We don't have a favourite. We've shipped production apps in both React Native and Flutter across healthcare, fintech, e-commerce, and consumer social categories. Both are genuinely excellent frameworks in 2025. The question is never "which is better" — it's "which is right for this specific project, team, and business."

Here's our honest, opinionated breakdown.

Performance: Flutter Wins on Paper, React Native Has Closed the Gap

Flutter compiles to native ARM code and uses its own rendering engine (Impeller, as of recent versions). This means pixel-perfect UI that looks identical on every device, smooth 120fps animations, and no JavaScript bridge overhead. For apps where visual fidelity and animation smoothness are critical — finance dashboards, gaming, anything with complex custom UI — Flutter's performance ceiling is genuinely higher.

React Native's "New Architecture" (Fabric + TurboModules, now stable) has dramatically reduced the performance gap. For the vast majority of business apps — forms, lists, navigation, standard UI patterns — the performance difference is imperceptible to users. We've shipped React Native apps that passed off as fully native to experienced iOS developers who didn't know what stack we used.

Our verdict: Flutter for performance-critical or highly custom UI. React Native for standard business applications where performance is good enough.

Developer Experience: React Native Wins if Your Team Knows JavaScript

This is where the decision is often made in practice. If your team already knows React, they can be productive in React Native within a week. The mental model — components, props, state, hooks — is identical. You can share business logic with your web frontend. Type safety with TypeScript works exactly the same way.

Flutter requires learning Dart, which is a good language but one almost nobody knows coming in. The learning curve for experienced JavaScript developers is typically 4–8 weeks before they're fully productive. For teams without prior Flutter experience, this is a real cost.

Our verdict: React Native if your team is JavaScript-native. Flutter if you're hiring specifically for it or starting fresh.

Ecosystem and Native Modules

React Native's ecosystem has matured considerably. The Expo managed workflow now covers the vast majority of native functionality without ever writing native code. When you do need to go native, the community library ecosystem (React Native Community packages, Expo modules) is large and well-maintained.

Flutter's pub.dev ecosystem is smaller but growing. The critical difference is that Flutter's platform channels (the mechanism for calling native code) are architecturally cleaner than React Native's legacy bridge, making custom native modules easier to write correctly.

One area where React Native still wins clearly: web support.
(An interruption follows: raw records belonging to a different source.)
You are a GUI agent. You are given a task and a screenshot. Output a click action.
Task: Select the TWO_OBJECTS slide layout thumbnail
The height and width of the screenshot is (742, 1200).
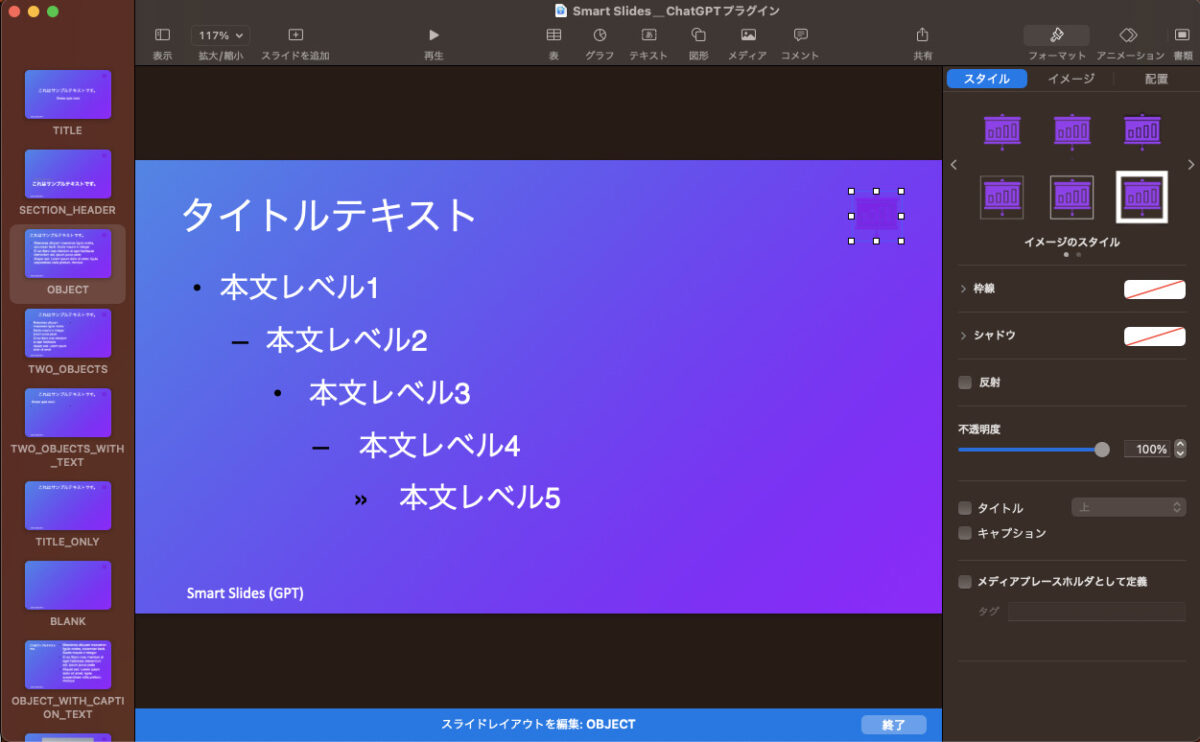point(68,333)
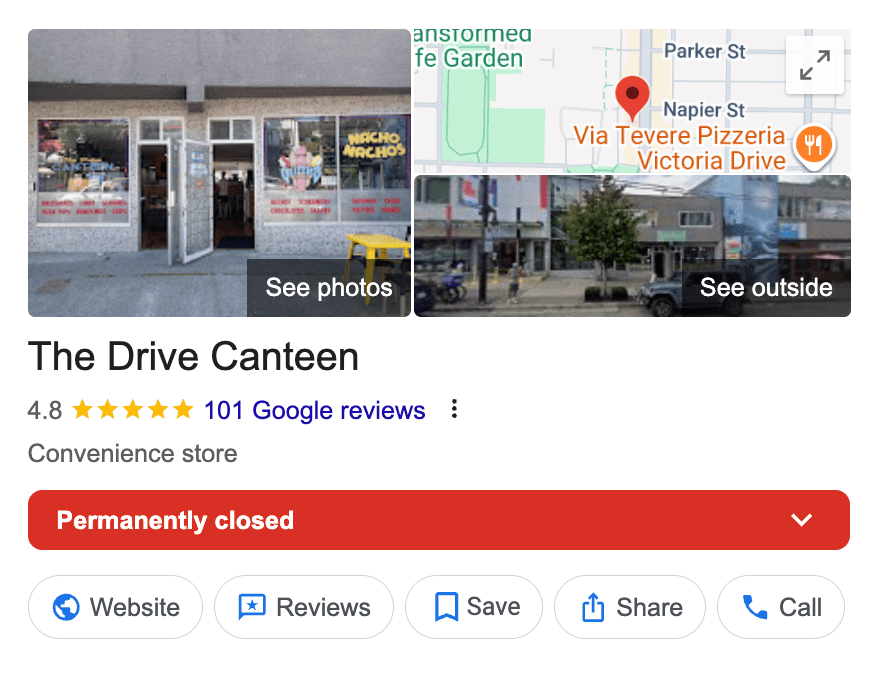896x684 pixels.
Task: Click the Napier St label on map
Action: click(704, 109)
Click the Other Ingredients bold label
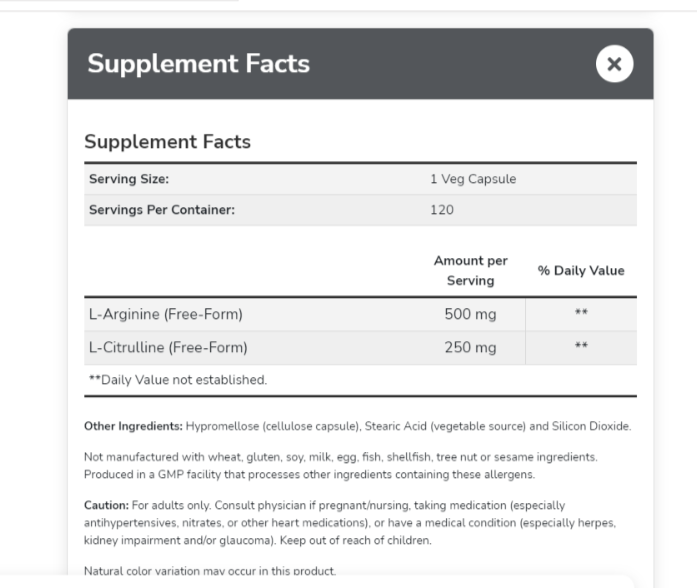697x588 pixels. pos(133,426)
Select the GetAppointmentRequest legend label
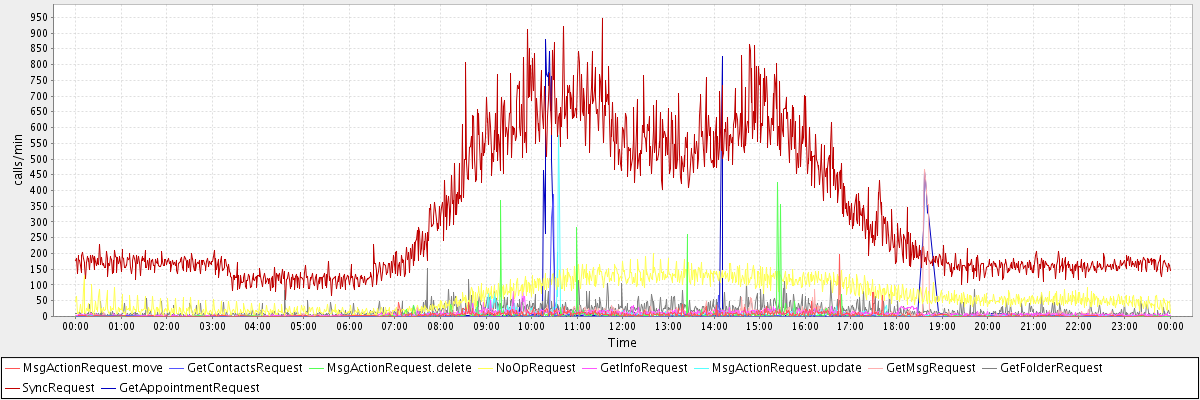The image size is (1200, 400). 188,387
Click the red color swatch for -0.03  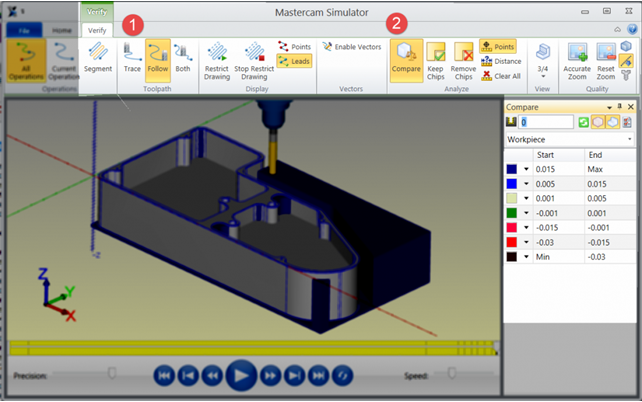pos(511,242)
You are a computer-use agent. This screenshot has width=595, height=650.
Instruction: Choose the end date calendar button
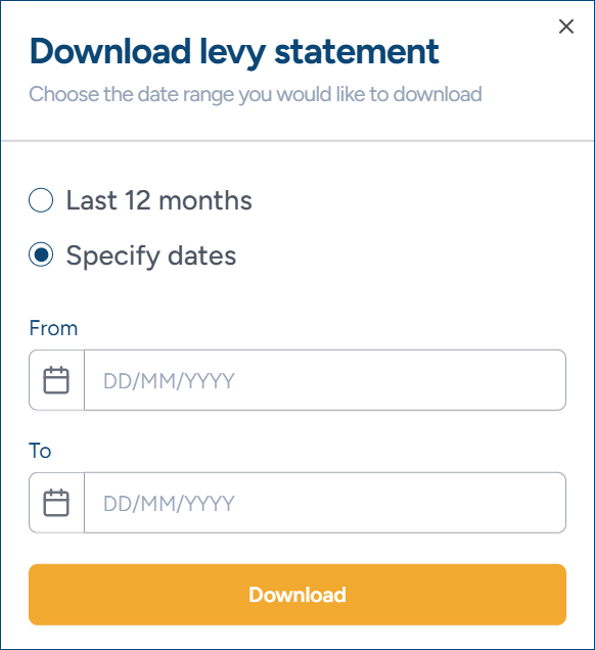pyautogui.click(x=56, y=502)

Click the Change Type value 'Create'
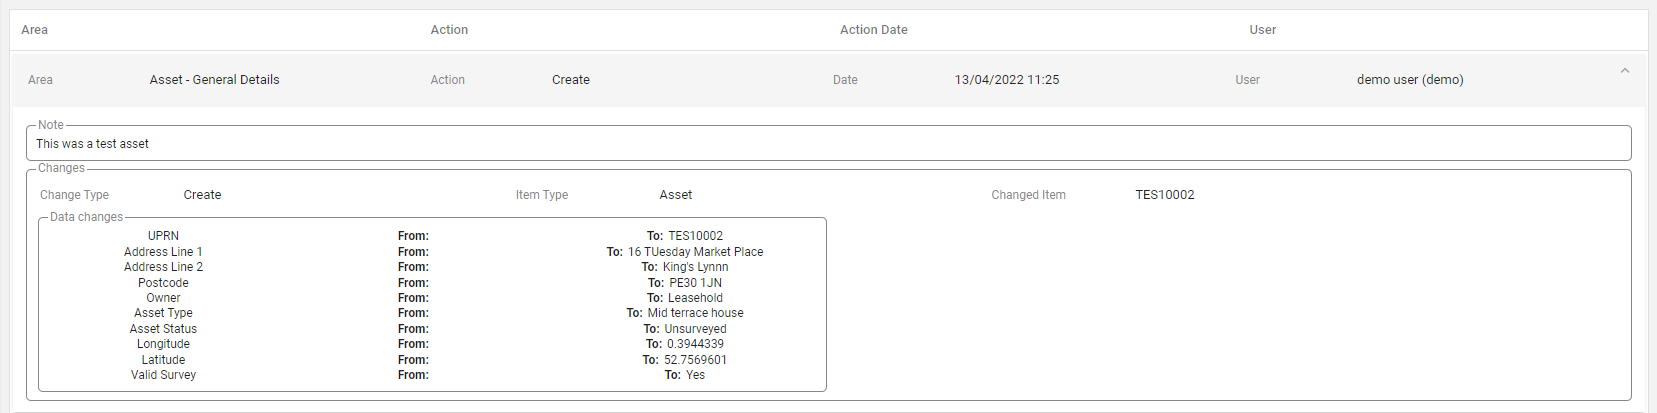coord(202,195)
If you need to share code across iOS, Android, and web, React Native with Expo for Web or React Native Web is a more mature path than Flutter Web, which still has rendering quirks on some browsers.

When We Choose React Native

We reach for React Native when: the team is JavaScript/TypeScript first, the app needs web parity, we're building an MVP quickly and speed of delivery is paramount, the design system closely resembles native platform conventions (no heavy custom animations), or the client has existing React web developers who will own the codebase long-term.

When We Choose Flutter

We reach for Flutter when: the app has heavy custom UI or animation requirements, we're building on a greenfield team that we can hire Flutter developers for, the client needs pixel-perfect cross-platform consistency (especially on Android, where React Native's native components look slightly different between Android versions), or the app targets embedded or unusual platforms where Flutter has better support.

The One Thing Nobody Talks About

Long-term maintenance cost. We've maintained both frameworks across multiple years. React Native's ecosystem moves fast — third-party library compatibility issues after major RN updates are a real, recurring cost. Flutter's updates are less frequent but more considered; breaking changes are well-signalled. For apps where you need minimal maintenance overhead over a multi-year horizon, Flutter's controlled release cadence is genuinely valuable.

Whatever you choose: don't choose based on hype, don't choose because a framework is "newer," and please don't choose based on GitHub stars. Choose based on your team, your timeline, and what the app actually needs to do.